* **What the exercise asks**:
List each line in the records below that contains the string "coordinates", copying every such line in full.

########################################

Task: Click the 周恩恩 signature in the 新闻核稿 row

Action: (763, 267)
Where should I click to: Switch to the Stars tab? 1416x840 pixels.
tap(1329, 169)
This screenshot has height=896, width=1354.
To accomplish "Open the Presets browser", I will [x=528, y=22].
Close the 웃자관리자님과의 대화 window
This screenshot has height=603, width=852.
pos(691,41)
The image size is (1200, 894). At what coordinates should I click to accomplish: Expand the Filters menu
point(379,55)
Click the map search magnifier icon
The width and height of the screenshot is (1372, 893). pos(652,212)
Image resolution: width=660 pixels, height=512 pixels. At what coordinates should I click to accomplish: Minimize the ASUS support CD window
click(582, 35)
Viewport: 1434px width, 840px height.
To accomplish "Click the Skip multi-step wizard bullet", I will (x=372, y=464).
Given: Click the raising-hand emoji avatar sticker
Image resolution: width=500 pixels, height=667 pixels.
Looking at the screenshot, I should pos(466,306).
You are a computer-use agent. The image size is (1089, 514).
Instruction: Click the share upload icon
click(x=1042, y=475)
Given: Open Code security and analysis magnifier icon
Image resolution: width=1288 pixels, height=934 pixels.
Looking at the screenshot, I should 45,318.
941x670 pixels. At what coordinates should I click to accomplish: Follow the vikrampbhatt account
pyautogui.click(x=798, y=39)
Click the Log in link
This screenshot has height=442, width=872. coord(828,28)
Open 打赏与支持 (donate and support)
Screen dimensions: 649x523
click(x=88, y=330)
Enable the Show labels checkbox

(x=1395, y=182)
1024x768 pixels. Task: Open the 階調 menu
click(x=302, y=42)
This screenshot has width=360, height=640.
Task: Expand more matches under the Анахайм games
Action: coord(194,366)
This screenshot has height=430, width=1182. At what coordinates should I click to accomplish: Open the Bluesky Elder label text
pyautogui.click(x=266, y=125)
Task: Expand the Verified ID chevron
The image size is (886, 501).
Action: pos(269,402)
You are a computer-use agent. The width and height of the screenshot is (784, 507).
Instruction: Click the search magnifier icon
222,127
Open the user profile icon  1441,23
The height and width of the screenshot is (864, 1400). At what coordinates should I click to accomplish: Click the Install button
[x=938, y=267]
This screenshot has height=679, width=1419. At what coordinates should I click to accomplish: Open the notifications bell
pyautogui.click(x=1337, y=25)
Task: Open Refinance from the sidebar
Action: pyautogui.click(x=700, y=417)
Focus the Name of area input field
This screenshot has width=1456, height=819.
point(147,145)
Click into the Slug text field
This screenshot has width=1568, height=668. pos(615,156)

########################################

* **Solved exercise**:
The image size is (1200, 894). At what coordinates should I click to accomplish: Expand the Filters menu
Image resolution: width=660 pixels, height=512 pixels. At what coordinates should I click to accomplish: Minimize the ASUS support CD window
941x670 pixels. At what coordinates should I click to accomplish: Follow the vikrampbhatt account
This screenshot has height=430, width=1182. At what coordinates should I click to accomplish: Open the Bluesky Elder label text
The height and width of the screenshot is (864, 1400). At what coordinates should I click to accomplish: Click the Install button
This screenshot has height=679, width=1419. At what coordinates should I click to accomplish: Open the notifications bell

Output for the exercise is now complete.